Work to complete:
(a) Sum up the forum thread on suspension and wheel alignment in the Cardiff area in three sentences.
(b) Answer these questions on the forum thread on suspension and wheel alignment in the Cardiff area:
(i) Where does Huw say Avia Speedshop is highly recommended?
(ii) How is the person who posted about Roadrunner Motor Parts related to its manager?
(iii) On which day does Ben at AmD expect the parts to arrive?
(c) Continue the forum thread on suspension and wheel alignment in the Cardiff area from its final post.

# Suspension/Wheel Alignment Cardiff area



## Edstrung (Apr 6, 2009)

Finally managed to sort out my coilovers from AmD at the end of last week, but due to time constraints and ridiculous fuel prices (even if they are down 2p) I can't warrant driving all the way to Essex to get the suspension fitted and set up properly, then wheel alignment on top.

My local garage cuts every corner they can and weren't up for taking the time to make sure the car's stance is right, and I'm not really up for paying main dealer rates for a 10yr old car. Looking for something in between, ie a specialist of some description.

Any ideas? Cardiff/Newport/Bridgend areas.

TIA :thumb:


----------



## Huw (Feb 16, 2007)

http://www.aviaspeedshop.co.uk/ Not used them myself but they are highly recommended on pistonheads.


----------



## sean20 (Jan 17, 2011)

try roadrunner motor parts in chirchvillage my uncle is the manager there, if they cant do it they probely will know somewhere that can


----------



## Edstrung (Apr 6, 2009)

Thanks both, will give Avia a shout first as it's first on the list, failing that I'll give Roadrunner a blast


----------



## Ti22 (Mar 24, 2009)

For fitting or alignment Ed? I can fit it/ adjust it (took me ages to get the coilies on the subaru how I wanted them!), and Orchard motors are the best alignmnet people I know and are just down the road..


----------



## Edstrung (Apr 6, 2009)

Both really, although it's the wheel alignment that is the cream on top.

I know most garages won't have the time to spend faffing around getting the levels 'just right' and that's before getting to wheel alignment.

Just spoke to Ben over at AmD, the parts will be arriving on Thursday if all goes well, but I won't have time off until Monday, or the week after. While I'm typing this, i may aswell give you a call.....

[Stored data entries]
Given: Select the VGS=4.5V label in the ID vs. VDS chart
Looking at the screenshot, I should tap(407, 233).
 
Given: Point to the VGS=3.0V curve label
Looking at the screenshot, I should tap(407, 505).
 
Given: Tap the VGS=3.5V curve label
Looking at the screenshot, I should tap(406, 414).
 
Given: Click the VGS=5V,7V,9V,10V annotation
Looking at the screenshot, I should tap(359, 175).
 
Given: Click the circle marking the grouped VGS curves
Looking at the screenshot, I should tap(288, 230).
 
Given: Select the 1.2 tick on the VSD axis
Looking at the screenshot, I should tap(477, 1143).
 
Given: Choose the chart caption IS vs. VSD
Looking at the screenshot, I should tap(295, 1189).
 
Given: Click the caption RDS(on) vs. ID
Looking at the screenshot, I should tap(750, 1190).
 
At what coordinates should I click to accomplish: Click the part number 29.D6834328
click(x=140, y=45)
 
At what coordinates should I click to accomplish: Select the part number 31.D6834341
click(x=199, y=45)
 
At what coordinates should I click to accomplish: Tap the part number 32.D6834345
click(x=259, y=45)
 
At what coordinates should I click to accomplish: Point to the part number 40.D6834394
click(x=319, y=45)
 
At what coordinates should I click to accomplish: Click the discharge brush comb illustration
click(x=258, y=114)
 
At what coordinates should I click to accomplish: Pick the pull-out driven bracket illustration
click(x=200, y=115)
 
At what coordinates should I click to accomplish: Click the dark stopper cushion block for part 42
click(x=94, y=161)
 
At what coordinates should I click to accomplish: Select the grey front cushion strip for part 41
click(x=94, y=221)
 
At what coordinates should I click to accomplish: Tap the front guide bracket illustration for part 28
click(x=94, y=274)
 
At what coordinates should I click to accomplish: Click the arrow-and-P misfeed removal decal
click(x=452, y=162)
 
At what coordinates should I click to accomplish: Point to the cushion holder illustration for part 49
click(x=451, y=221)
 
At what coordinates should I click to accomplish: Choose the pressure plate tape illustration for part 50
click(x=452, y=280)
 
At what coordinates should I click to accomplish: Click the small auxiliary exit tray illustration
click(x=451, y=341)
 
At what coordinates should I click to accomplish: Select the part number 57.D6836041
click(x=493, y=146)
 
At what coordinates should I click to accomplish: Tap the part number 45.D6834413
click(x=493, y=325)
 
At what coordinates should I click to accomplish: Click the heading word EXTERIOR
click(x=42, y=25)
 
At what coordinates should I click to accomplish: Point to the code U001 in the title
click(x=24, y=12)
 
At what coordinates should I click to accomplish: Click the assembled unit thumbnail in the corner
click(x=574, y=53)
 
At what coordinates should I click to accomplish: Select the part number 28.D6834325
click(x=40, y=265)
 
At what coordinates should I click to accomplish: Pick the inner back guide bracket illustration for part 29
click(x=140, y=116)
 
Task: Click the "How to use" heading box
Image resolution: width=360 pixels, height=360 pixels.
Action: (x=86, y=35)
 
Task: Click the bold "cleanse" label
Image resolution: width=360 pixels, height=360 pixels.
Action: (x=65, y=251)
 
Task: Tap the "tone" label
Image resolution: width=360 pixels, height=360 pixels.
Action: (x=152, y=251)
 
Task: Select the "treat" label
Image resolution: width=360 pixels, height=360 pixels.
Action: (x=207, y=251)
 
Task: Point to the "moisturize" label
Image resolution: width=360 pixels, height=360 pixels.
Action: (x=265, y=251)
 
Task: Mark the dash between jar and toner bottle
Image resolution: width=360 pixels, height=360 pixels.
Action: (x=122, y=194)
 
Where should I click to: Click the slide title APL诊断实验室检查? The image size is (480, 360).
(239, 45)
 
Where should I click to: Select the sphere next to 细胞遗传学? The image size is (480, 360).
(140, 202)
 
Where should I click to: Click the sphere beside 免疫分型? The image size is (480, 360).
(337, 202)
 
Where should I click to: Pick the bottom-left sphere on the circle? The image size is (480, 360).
...
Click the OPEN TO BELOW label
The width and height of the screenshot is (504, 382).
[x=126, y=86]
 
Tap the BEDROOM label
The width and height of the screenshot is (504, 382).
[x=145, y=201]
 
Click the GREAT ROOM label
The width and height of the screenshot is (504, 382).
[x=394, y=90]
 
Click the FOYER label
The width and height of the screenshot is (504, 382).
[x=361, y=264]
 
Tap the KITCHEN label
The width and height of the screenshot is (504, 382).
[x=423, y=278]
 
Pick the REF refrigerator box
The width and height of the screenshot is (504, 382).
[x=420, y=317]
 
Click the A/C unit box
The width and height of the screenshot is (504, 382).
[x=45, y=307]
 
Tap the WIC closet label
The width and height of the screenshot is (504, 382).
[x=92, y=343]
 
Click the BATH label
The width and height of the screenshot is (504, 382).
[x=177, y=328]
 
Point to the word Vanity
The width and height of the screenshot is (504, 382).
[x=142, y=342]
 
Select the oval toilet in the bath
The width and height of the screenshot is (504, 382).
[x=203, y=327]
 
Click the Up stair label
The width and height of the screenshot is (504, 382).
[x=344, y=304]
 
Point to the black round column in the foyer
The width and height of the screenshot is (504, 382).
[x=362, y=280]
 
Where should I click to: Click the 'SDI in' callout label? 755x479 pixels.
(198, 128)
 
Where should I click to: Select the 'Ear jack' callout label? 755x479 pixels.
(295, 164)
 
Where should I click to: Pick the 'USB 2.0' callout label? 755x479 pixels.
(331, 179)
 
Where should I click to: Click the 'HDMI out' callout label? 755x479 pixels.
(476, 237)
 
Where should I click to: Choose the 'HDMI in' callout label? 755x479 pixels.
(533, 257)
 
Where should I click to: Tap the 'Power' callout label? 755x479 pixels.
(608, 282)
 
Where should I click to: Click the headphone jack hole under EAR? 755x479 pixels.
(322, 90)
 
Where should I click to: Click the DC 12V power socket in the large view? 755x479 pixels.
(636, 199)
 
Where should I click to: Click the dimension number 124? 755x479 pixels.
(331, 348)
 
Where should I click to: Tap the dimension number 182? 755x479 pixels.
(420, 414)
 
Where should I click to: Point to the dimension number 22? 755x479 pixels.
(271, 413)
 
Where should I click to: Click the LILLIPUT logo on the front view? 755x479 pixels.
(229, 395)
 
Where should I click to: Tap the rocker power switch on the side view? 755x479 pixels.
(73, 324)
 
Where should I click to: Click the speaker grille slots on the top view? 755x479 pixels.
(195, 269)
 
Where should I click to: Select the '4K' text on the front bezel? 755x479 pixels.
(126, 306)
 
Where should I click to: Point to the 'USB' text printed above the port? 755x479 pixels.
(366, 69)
* * *
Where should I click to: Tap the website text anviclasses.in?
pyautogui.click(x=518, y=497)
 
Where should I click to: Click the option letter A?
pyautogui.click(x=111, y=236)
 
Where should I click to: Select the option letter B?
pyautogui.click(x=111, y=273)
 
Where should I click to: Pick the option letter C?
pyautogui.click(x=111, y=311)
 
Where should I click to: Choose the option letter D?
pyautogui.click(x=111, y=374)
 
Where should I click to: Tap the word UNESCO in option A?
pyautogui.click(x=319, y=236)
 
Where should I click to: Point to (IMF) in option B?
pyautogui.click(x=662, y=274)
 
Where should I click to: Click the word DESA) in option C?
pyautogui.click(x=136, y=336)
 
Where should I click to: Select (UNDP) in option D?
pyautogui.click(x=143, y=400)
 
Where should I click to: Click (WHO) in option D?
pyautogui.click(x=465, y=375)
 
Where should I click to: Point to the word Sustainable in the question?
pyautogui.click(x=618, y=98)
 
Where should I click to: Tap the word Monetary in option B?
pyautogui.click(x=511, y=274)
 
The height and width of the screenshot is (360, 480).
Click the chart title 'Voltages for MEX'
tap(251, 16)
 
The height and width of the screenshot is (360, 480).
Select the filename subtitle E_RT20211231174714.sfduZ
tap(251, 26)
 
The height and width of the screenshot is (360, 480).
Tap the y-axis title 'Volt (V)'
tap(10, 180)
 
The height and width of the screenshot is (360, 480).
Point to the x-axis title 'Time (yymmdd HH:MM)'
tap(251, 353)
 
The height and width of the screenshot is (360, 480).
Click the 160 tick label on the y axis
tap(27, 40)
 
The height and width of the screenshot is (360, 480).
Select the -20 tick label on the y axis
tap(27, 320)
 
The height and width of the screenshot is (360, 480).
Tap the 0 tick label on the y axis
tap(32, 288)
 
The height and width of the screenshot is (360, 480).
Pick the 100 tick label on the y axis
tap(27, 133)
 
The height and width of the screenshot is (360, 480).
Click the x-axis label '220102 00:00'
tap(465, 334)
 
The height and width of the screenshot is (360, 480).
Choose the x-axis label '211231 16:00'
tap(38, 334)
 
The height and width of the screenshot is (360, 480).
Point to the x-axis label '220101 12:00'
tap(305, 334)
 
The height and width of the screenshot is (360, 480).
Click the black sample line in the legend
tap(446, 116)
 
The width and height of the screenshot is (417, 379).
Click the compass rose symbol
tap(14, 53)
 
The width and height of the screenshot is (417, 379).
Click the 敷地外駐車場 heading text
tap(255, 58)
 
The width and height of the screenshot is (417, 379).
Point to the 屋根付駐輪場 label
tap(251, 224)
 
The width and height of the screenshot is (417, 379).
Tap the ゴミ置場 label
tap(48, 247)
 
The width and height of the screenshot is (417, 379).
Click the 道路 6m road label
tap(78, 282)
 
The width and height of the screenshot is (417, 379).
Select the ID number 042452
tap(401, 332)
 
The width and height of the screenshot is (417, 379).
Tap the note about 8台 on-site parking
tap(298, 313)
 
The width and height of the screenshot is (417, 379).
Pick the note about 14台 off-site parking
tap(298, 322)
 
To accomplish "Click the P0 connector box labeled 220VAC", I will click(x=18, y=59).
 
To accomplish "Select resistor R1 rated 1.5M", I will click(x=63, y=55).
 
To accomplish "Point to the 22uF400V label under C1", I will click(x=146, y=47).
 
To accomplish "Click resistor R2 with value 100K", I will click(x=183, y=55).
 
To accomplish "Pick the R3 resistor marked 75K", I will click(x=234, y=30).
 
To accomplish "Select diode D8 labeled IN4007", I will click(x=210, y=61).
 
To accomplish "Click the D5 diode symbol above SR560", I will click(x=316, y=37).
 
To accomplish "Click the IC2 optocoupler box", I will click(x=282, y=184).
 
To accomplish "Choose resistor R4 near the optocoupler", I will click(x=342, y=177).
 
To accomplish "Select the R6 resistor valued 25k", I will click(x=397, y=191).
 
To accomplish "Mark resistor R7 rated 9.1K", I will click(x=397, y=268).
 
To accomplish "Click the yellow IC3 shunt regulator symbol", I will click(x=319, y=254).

Written responses:
(a) Edstrung has coilovers from AmD but can't justify driving to Essex to have them fitted and set up. He wants a specialist in the Cardiff, Newport or Bridgend areas rather than his corner-cutting local garage or main dealer rates. Replies point him to Avia Speedshop, Roadrunner Motor Parts and Orchard Motors, and Ti22 offers to fit and adjust the coilovers; Edstrung adds that the parts should arrive on Thursday.

(b)
(i) On pistonheads.
(ii) The manager is that poster's uncle.
(iii) Thursday.

(c)
----------



## Ti22 (Mar 24, 2009)

See you next week bud!


----------



## Edstrung (Apr 6, 2009)

:lol::lol::lol::lol::lol:


Just got home from having the coilies fitted, and big grin  The suspension feels more like my MTB suspension now, always preloaded, reacting fast even on the motorway - which is probably where I have noticed the difference most. The M4 between Newport and Cardiff was quite a flat piece of road until I drove with decent suspension, you could feel all the undulations but you could also feel the suspension working. I also went over a speed bump not too fast as I know it's a harsh one, and the steering wheel almost jumped out of my hand as my timing was off. I was used to the front dipping into the bump, where now the front didn't dip at all, just the suspension pushing it up and over.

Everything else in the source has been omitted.